The Crimson Patch
- First edition
- Author: Phoebe Atwood Taylor
- Language: English
- Series: Asey Mayo
- Genre: Mystery, Detective novel
- Publisher: W.W. Norton & Company
- Publication date: 1936
- Publication place: United States
- Media type: Print (Hardback & Paperback)
- Pages: 239 pp (Foul Play Press paperback edition, 1986)
- ISBN: 0-88150-064-X (Foul Play Press paperback edition, 1986)
- OCLC: 14103048
- Preceded by: Deathblow Hill (1935)
- Followed by: Out of Order (1936)

= The Crimson Patch =

1936 novel by Phoebe Atwood Taylor

The Crimson Patch, first published in 1936, is a whodunit detective novel by Phoebe Atwood Taylor which features her series detective Asey Mayo, the "Codfish Sherlock".

==Plot summary==

Mr. Myles Witherall, retired New Englander, decides on a whim to take an inexpensive tourist bus to the little town of Skaket, and thereby gets involved in the movements of an escaped killer.
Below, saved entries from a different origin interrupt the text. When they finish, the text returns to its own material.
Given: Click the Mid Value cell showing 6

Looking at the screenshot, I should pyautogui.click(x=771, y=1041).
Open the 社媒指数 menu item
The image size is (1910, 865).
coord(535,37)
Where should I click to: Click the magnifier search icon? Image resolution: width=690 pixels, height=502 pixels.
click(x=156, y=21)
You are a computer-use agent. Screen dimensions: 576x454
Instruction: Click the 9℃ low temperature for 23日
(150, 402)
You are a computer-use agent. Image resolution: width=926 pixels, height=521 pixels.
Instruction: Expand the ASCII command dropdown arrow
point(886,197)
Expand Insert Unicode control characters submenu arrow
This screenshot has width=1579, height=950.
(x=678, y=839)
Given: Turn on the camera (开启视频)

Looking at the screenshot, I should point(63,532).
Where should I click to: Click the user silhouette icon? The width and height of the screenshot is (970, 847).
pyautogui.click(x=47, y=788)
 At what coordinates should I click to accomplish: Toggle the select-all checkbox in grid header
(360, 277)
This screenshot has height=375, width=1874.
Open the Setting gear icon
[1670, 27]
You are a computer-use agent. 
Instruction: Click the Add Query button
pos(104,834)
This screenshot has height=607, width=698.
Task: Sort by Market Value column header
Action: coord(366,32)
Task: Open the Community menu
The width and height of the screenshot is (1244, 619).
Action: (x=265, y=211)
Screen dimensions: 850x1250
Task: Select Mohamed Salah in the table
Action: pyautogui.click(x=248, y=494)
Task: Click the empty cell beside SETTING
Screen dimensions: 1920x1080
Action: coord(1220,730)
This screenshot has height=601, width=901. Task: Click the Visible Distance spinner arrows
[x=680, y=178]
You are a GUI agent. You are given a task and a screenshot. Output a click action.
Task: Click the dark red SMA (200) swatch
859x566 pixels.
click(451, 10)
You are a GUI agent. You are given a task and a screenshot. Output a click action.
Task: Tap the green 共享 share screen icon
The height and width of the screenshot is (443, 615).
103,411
Meanwhile, a young married couple of artistic antecedents find that Skaket's inhabitants have turned violently against them, just before they find the body of Rosalie Ray, radio personality, dead in her bed, murdered with a whale lance. It takes Asey Mayo's knowledge of Skaket mores, a session of bric-a-brac destruction with wilful ingenue Laurie Lee, and the breaking of a clever alibi before Asey can pinpoint the killer and administer justice personally.